DELの規模はサイクル数に対して指数的に増えます。3サイクルで概ね10⁸〜10⁹規模に届くため、少数の反応工程から膨大な化学空間へアクセスできます。
アフィニティ選択:結合するものだけ残す
作ったライブラリは、標的タンパク質に結合させて選別します。標的をビーズなどに固定し、そこへライブラリを混ぜて結合させ、洗浄で結合しなかった大多数を洗い流し、残った分子を回収します。この一連を アフィニティ選択 と呼びます。
選択の設計にはいくつか勘どころがあります。
- 洗浄の強さ:弱すぎると非特異結合が残り、強すぎると弱い真の結合まで失います。
- 標的の固定法:固定に使うタグやビーズの種類は、それ自体に結合する分子(マトリクス結合体)を拾う原因になります。

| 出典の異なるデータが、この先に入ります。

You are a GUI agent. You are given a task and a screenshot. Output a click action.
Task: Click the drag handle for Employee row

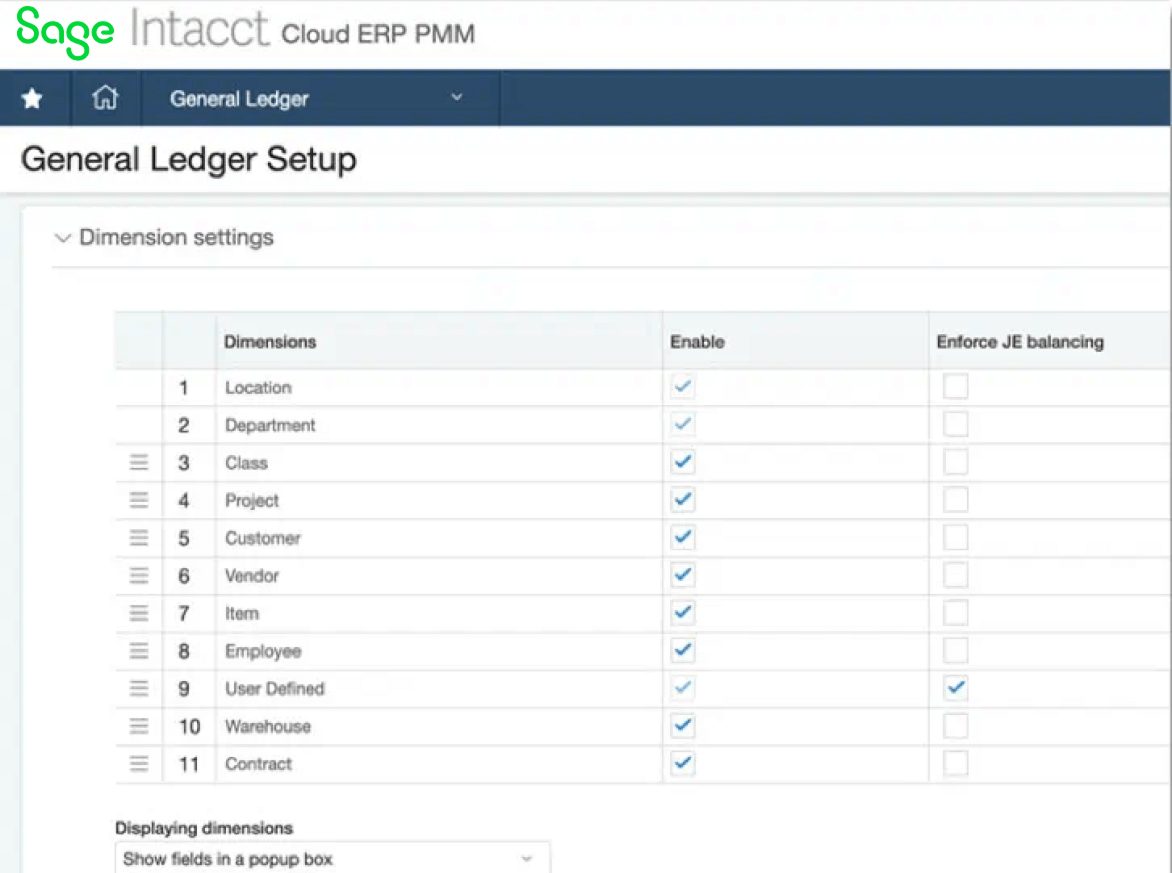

- 対照条件:標的を入れない選択や、無関係なタンパク質での選択を並走させ、標的依存でない濃縮を見分けます。
- 選択の回数:複数ラウンド回すと真の結合体が濃縮されやすくなりますが、偏りも増幅されます。
選択はふつう複数の条件を並行して走らせ、後段の解析で条件間を比べます。対照との差こそが、標的に本当に効いた分子を浮かび上がらせる手がかりになります。
PCR増幅とNGSカウント:正体を数える
回収された分子はごく微量です。そこで結合体につながったDNAバーコードをPCRで増幅し、次世代シーケンサー(NGS)で配列を大量に読み取ります。各バーコードが何回読まれたか(カウント)を集計すると、どの化合物が選択で濃縮されたかが見えてきます。
ここで重要なのは、カウントの多さがそのまま結合の強さを意味しない点です。読み取り回数は、合成時の反応収率のばらつき、PCRのバイアス、シーケンスの読み取り誤差など、結合親和性以外の要因にも左右されます。そこで生のカウントを直接比べるのではなく、期待される出現割合に対する濃縮度(fold enrichment)や、それを標準化した指標に置き換えて評価します。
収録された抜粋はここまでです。